The Python version was updated to Python 3.8.5 here. And other modules and functions were used like: -sklearn.preprocessing > MinMaxScaler -sklearn.linear_model > LogisticRegression -sklearn.model_selection > train_test_split -sklearn.metrics > confusion_matrix -seaborn -awswrangler
The dataset for this project can be downloaded after installing Kaggle API (https://github.com/Kaggle/kaggle-api). To download the Customer-churn-dataset-2020 the following bash command has to be written: "Kaggle competitions download -c customer-churn-prediction-2020" The link for this Kaggle competition with the data description can be found bellow in Acnowledgments.
This project is part of a selective process of Clin/Devexo data scientist position. The challenge was given to solve a Kaggle competion from 2020. The goal was to implement and visualize stats and inferences from the customer churn dataset of a telecom provider in USA.

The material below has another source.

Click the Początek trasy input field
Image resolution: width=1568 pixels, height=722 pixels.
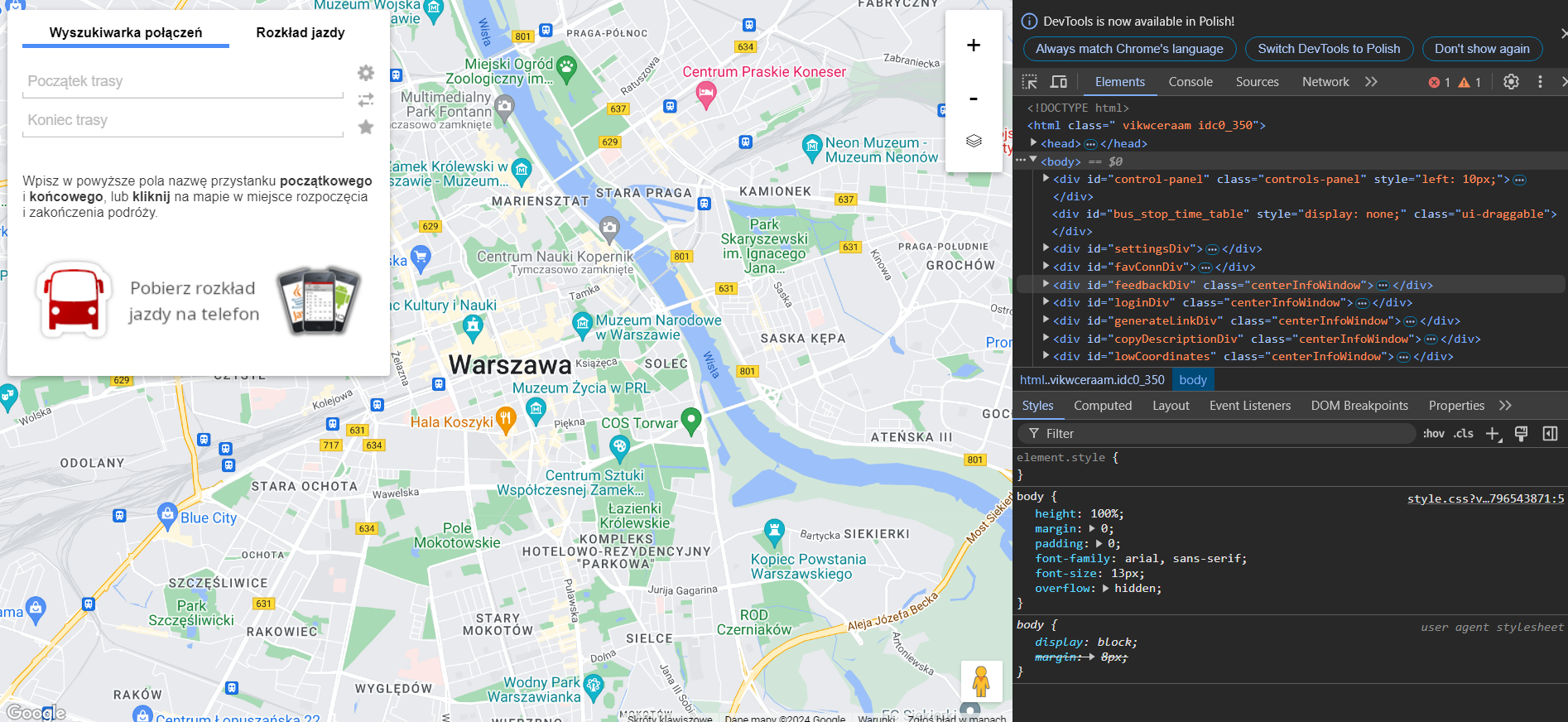(182, 81)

Methodology - CRISP-DM: The followed steps were used to infer the answer the proposed problem of churn in the Kaggle dataset proposed by Clin/Devexo company to its selective process.
1. Business Understanding:
Why people from this telecom provider churns?
Is there some state influence in churn?
What are the main feature of influence?
2. Data Undertanding:
Data of customer churn from a USA telecom provider.
3. Data preparation:
Evaluation of features to drop, add or prepare the data to answer the above questions.
4. Prediction Model
It was used a Logistical Regression model. This part is still being implemented.
5. Model Evaluation
This part is still being implemented.
The results obtined untill now showed that the disbalanced training datased probabily resulted in a model with overfitting. Future implementations and balancing of the data will be done to improve the model building.
I would like to thank to Kaggle for providing the dataset used in this project and it can be originally find in a Kaggle 2020 competition here. And I also would like to thanks to Clin/Devexo for this challenging oppotunity.